En application de l'article 834 alinéa 2 du code de procédure civile, au vu du décompte annexé au commandement de payer, du courrier du 15 septembre 2023 de la SAS Eren reconnaissant le principe de la créance pour un montant de 10.210 euros et de la confirmation du jugement réclamée par la bailleresse, il convient de condamner la SAS Eren à payer à titre de provision à la SCI Vartères la somme de 10.742,27 euros au titre des loyers et charges impayés et de confirmer la décision déférée de ce chef.

S'agissant de l'indemnité d'occupation, la SAS Eren occupant sans droit ni titre les locaux dont s'agit depuis le 23 septembre 2023, elle est redevable d'une somme équivalant au minimum au montant du loyer mensuel de 1.610 euros.
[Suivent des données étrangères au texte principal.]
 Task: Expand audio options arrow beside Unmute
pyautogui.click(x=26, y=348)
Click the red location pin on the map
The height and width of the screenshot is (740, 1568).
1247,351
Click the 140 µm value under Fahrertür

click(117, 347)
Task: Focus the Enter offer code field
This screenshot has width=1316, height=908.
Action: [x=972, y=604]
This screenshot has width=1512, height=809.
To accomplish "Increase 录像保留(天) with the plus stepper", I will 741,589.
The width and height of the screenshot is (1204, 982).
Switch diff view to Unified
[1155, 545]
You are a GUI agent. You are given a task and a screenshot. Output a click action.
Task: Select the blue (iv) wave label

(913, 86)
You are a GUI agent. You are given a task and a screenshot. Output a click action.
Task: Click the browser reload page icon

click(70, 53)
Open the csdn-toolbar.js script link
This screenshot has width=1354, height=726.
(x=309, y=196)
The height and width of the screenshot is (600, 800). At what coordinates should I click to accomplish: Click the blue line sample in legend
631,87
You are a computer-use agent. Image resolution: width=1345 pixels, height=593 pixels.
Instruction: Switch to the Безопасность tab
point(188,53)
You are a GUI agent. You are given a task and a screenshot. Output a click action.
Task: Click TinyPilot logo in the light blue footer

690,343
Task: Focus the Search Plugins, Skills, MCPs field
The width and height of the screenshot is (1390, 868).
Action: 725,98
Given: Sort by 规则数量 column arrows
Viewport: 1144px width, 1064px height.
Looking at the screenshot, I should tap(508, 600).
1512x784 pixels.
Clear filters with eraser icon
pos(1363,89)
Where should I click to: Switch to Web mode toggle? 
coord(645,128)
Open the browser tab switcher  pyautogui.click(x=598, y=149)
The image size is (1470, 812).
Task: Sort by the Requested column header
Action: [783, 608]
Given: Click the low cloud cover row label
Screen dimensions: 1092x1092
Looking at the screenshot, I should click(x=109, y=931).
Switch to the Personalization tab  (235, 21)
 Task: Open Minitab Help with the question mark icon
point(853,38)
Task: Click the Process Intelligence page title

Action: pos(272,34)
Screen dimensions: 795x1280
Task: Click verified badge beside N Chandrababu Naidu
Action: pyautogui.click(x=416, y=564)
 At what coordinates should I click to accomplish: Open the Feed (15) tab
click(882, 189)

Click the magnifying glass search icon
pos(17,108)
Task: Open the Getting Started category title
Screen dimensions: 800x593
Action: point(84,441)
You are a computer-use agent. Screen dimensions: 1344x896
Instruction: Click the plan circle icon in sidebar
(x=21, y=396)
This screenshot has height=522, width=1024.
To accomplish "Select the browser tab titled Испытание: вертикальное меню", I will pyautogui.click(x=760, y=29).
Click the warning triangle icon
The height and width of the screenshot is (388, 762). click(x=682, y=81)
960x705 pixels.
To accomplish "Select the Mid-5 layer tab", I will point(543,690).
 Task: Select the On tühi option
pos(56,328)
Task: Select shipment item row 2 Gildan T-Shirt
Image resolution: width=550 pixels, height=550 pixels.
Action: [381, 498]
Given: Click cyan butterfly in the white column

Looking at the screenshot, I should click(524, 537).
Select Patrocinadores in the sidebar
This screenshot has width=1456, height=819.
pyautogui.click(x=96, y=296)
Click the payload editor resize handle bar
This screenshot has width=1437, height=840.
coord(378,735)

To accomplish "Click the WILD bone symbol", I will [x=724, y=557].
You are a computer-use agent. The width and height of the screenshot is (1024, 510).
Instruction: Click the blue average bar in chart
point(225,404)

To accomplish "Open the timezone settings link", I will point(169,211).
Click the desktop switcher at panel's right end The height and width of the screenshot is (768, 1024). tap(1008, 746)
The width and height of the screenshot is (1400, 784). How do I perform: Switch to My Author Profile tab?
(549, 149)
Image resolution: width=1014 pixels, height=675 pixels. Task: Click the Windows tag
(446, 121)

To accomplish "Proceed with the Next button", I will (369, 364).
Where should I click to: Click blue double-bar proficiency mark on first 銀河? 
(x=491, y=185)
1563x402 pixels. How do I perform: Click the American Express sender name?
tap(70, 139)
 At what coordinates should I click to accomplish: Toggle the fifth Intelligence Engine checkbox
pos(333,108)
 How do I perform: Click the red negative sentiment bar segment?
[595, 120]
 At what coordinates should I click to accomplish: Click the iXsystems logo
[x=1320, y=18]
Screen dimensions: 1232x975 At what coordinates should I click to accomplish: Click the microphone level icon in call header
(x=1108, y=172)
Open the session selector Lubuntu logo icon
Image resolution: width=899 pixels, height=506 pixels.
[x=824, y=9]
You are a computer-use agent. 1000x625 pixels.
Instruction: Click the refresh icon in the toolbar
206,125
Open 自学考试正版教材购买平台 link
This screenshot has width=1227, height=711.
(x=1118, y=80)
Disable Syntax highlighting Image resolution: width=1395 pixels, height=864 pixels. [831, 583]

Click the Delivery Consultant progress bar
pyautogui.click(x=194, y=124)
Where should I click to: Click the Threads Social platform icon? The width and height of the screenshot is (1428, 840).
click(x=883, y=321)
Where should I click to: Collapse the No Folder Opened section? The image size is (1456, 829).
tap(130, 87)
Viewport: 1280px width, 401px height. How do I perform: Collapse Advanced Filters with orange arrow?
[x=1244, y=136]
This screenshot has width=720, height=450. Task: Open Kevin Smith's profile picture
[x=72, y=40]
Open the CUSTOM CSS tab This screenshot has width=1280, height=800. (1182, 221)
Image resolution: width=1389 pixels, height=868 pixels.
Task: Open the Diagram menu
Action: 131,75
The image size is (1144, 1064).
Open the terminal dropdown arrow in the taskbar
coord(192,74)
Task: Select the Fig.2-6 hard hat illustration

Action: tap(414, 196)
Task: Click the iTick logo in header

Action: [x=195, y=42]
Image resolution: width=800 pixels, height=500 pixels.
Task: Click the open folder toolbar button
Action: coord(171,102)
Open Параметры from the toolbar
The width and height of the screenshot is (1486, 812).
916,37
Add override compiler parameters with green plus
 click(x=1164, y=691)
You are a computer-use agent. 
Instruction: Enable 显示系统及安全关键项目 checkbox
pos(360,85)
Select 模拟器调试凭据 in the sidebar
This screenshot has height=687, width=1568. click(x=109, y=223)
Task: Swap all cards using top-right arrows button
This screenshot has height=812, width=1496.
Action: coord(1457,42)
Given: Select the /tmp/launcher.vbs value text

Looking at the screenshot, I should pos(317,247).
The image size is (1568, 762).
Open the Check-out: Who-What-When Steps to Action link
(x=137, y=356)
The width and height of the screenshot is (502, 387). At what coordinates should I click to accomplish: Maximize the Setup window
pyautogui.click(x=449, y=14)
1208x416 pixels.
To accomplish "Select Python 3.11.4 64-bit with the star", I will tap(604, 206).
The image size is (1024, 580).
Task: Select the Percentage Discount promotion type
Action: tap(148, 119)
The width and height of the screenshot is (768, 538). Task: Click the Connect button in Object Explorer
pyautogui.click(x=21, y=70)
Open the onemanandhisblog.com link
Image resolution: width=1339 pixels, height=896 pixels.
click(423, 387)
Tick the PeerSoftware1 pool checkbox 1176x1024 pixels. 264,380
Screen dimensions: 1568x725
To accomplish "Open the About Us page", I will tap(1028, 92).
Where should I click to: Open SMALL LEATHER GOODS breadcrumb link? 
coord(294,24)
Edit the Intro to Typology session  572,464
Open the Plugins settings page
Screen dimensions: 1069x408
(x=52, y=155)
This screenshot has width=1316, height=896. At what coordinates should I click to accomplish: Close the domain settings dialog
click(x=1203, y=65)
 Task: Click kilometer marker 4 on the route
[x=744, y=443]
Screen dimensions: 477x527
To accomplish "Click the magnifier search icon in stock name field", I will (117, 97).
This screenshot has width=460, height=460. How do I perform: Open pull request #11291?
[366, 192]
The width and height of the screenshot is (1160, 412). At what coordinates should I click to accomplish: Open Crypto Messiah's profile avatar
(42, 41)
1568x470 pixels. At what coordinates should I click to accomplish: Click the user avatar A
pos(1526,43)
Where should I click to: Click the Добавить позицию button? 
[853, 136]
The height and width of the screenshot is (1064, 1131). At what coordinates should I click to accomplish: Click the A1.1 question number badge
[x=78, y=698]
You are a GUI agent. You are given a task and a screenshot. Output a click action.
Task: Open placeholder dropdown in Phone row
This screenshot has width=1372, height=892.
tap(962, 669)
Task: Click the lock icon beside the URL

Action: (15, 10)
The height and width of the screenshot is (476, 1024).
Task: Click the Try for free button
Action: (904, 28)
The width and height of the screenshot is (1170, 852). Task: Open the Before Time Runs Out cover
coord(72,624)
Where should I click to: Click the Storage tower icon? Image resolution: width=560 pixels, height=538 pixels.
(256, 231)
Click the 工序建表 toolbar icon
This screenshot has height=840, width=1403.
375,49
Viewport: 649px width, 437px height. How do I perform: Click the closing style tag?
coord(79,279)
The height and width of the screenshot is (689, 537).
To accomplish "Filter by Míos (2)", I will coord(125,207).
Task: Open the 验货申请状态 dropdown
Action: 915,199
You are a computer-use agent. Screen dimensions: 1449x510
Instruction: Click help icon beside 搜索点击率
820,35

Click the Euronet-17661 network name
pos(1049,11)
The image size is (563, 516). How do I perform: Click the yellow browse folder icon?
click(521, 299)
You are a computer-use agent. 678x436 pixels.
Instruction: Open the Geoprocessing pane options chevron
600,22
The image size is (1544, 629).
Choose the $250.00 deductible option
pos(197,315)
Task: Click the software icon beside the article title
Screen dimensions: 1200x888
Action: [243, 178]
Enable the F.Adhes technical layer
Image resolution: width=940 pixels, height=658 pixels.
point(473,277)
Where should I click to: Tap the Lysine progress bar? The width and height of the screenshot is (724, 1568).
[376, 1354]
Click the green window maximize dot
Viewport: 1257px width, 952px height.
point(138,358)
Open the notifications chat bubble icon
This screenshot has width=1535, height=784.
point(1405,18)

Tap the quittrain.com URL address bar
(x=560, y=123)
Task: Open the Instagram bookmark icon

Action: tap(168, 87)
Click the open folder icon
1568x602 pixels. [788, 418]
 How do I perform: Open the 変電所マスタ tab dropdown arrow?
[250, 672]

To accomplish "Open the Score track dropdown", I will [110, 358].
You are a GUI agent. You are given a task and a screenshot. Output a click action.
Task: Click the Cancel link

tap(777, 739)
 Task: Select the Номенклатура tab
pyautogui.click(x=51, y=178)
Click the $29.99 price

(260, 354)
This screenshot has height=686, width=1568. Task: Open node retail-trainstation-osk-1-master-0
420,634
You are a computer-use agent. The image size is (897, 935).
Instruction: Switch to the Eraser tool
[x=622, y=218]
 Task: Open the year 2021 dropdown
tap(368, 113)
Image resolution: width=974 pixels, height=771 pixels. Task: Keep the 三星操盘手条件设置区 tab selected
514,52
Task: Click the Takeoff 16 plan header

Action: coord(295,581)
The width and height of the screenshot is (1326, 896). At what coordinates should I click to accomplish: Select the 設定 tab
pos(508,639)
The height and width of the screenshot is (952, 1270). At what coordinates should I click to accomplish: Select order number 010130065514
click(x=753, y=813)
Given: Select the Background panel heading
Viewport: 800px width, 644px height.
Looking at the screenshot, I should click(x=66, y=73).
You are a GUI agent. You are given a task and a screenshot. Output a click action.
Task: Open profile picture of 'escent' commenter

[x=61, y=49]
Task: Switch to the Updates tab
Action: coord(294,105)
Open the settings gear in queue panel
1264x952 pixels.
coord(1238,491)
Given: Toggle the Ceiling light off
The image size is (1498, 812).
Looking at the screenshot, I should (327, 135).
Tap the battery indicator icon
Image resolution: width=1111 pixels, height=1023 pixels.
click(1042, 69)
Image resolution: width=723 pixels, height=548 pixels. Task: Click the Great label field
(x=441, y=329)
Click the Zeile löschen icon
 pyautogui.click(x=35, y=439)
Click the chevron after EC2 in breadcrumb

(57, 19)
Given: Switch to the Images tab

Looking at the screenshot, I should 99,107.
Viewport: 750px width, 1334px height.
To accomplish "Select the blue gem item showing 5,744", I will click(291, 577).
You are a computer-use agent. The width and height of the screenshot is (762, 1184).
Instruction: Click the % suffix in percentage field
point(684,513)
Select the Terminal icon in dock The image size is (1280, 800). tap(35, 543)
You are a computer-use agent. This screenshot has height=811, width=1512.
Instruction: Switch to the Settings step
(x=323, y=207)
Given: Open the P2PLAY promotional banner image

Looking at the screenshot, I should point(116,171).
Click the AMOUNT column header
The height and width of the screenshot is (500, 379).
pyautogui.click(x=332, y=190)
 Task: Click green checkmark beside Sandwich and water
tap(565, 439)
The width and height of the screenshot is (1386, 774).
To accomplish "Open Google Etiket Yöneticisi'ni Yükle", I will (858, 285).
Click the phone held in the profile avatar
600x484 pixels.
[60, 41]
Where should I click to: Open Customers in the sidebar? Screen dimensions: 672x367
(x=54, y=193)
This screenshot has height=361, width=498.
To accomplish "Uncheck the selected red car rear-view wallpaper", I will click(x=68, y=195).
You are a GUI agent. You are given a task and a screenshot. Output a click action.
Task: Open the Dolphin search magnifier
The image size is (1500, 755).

Aussi, à titre de provision, il convient de condamner la SAS Eren à payer à la SCI Vartères la somme de 10.948 euros à ce titre jusqu'au 16 avril 2024 et de préciser que ladite somme de 1.610 euros par mois est due à compter du 23 septembre 2023 jusqu'au prononcé de la présente décision conformément à la demande contenue dans le dispositif des écritures de la SCI Vartères, sous réserve que la SAS Eren n'ait pas encore libéré les lieux.

Par conséquent, cette précision étant faite, il convient de confirmer l'ordonnance déférée de ce chef.

S'agissant de la demande en paiement de dommages et intérêts, au stade des référés et en l'absence d'une caractérisation d'une faute distincte de la résiliation du bail, il y a lieu de débouter la SCI Vartères de sa demande sur ce point et de confirmer l'ordonnance entreprise de ce chef.

Sur les autres demandes

Conformément à l'article 696 du code de procédure civile, la SAS Eren succombant, elle sera tenue aux dépens d'appel.

Les circonstances de l'espèce commandent de condamner la SAS Eren à payer à la SCI Vartères la somme de 3.000 euros à titre d'indemnité pour frais irrépétibles et de la débouter de sa demande en paiement sur ce même fondement.

PAR CES MOTIFS

La cour statuant publiquement, contradictoirement et par arrêt rendu par mise à disposition au greffe,

Déboute la SCI Vartères de sa demande aux fins de caducité de la déclaration d'appel de la SCI Eren.

Confirme l'ordonnance rendue le 16 avril 2024 par le juge des référés du tribunal judiciaire de Senlis, en toutes ses dispositions.

Y ajoutant,

Dit que l'indemnité d'occupation d'un montant de 1.610 euros par mois est due par la SCI Eren à la SCI Vartères à compter du 23 septembre 2023 jusqu'au prononcé de la présente décision si la SCI Eren n'a toujours pas libéré les lieux, et la condamne au paiement de ladite somme.

Dit n'y avoir lieu à une astreinte.

Déboute la SAS Eren de sa demande en paiement de dommages et intérêts pour perte d'exploitation et troubles de jouissance.

Déboute la SCI Vartères de sa demande en paiement de dommages et intérêts.

Condamne la SAS Eren à payer à la SCI Vartères la somme de 3.000 euros à titre d'indemnité pour frais irrépétibles.

La déboute de sa demande en paiement sur ce même fondement.

Condamne la SAS Eren aux dépens d'appel.